Dumbest thing I did was allow myself to be brow-beaten by my wife and Suzanne into buying a $600,000 house that's now worth $450,000 and dropping like a rock.

I do love that garage though. Those rafters look like they'll be able to hold a good 275 pounds.

Tom

Anonymous said...

HAH! I've got you all beat! My neighbor quit her job last month - TO BECOME A REALTOR!!!

Going to be fun watching this one crash and burn...

Mammoth said...

Another great post from PKK Grandma.

"I worked in retail for a few years and I never pushed sales on people."
---------------------------
If you have a decent product to sell, then there is no need to push your customers to buy it.

I have a small plant nursery business on the side, and can not grow as many tomato starts as my customers would like to have.

The reason? They are grown organically, look twice as good as the tomato plants for sale in the shops, cost less, and always produce a good crop.

A good product that has value will sell itself every time!
-Mammoth

Anonymous said...

.


31,072 scientists have signed the global warming petition......



...but they became futile in their speculations, and their foolish heart was darkened.
Professing to be wise, they became fools,
and exchanged the glory of the incorruptible God for an image in the form of corruptible man...

Romans 1:21



nuf said!

Anonymous said...

I'd have to say the stupidest thing I saw someone do belongs to the husband of a friend. He set up a real estate Ponzi scheme and made money by basically bankrupting one LLC after another. At one point he was worth over $100 million on paper. Now he's awaiting sentencing for racketeering and fraud. It doesn't look like he'll do any time, though. Maybe an ankle monitor. At the worst, a minimum-security facility.

Rumor has it his business partner divorced his wife so they could hide everything with her for 10-20 years. But that's hearsay. Interesting idea, though.

Anonymous said...

Grandma pkk:

"...said something I cannot for the life of me recall, and the next thing I knew, we were signing the paper. I do not know what made me change my mind. Maybe it was my husband who changed his mind. It was like being hypnotized, and I am not easily swayed."

Um, obviously you are easily swayed...

Anonymous said...

Buy a new house for $450,000 in Beaumont, CA.

Anonymous said...

In early 2005 I remember a couple of co workers taking a trip from San diego to Pheonix to buy a home. I asked them why would you buy a home in Phoenix instead of here (San Diego) The response was they were going to buy a place in Phoenix and sell it in a couple years and use that to buy a home here in SD. That was the first of mayn signs that followed that had me question the sanity of the masses regarding Real Estate.

Anonymous said...

31,072 scientists have signed the global warming petition

http://www.petitionproject.org/index.html


The same American and European scientists who cannot develop an alternative source of energy, while Brazilian cars have been running on sugar cane since the 70s? Moreover, India is about to launch cars that run on compressed air.
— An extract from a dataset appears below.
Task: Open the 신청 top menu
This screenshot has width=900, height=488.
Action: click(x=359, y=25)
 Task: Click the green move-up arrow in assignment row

Hoooweee, we're all saved now with the brilliant scientists who just waste time signing petitions and never invent anything useful. The same scientists who have been announcing the cure of cancer for the last 60 years.

Anonymous said...

And to anon #1, I was/am one of those nouveau riche. I drive a Porsche (and if you know anything about cars you'd know that a Porsche and Ferrari/Lambo are in different leagues money wise), own a boat, have a 5 bedroom house (rental) in the 'burbs and have a blonde (natural not bleach) wife.

So are you saying that you're a "millionaire" who loves to live large but could only afford a $250k home? Plus you think that a $200k max profit (after fees, commission, etc) in the home sale made your "fortune" so much larger to be able to afford a $80,000 Porsche?
Got it.

Anonymous said...

Keith,

check this out in today's AZ Republic.
ASU housing "guru" and REIC shill Jay Butler caught in major flaw analysis of inflating Phoenix homes sales "recovery":

"""Valley home-sales reports are at odds
Trustee-sales figures skew real-estate picture

J. Craig Anderson - May. 20, 2008 12:00 AM
The Arizona Republic

One sign of the Valley's troubled housing market is the growing incidence of lenders assuming ownership of homes.

Ironically, the increasing number of those transactions has led to a false perception that the real-estate market may be showing signs of recovery.

The confusion stems from a report on April home sales by Jay Butler, director of real-estate studies at Arizona State University's Morrison School of Management and Agribusiness.

Butler compiles a report each month on home-resale transactions in Maricopa County.

The report said home resales were up 15 percent compared with the same month in 2007, the first year-over-year increase since July 2005.

That conflicts with a report released Monday by the Arizona Regional Multiple Listing Service indicating a 12 percent decrease in home sales in the same period.

The reason is Butler's report does not differentiate between "trustee sales," in which banks take over properties from borrowers in default, and routine home resales.

More than one-third of the sales reported by Butler for April, or 2,025 of the 5,585 total, were trustee sales.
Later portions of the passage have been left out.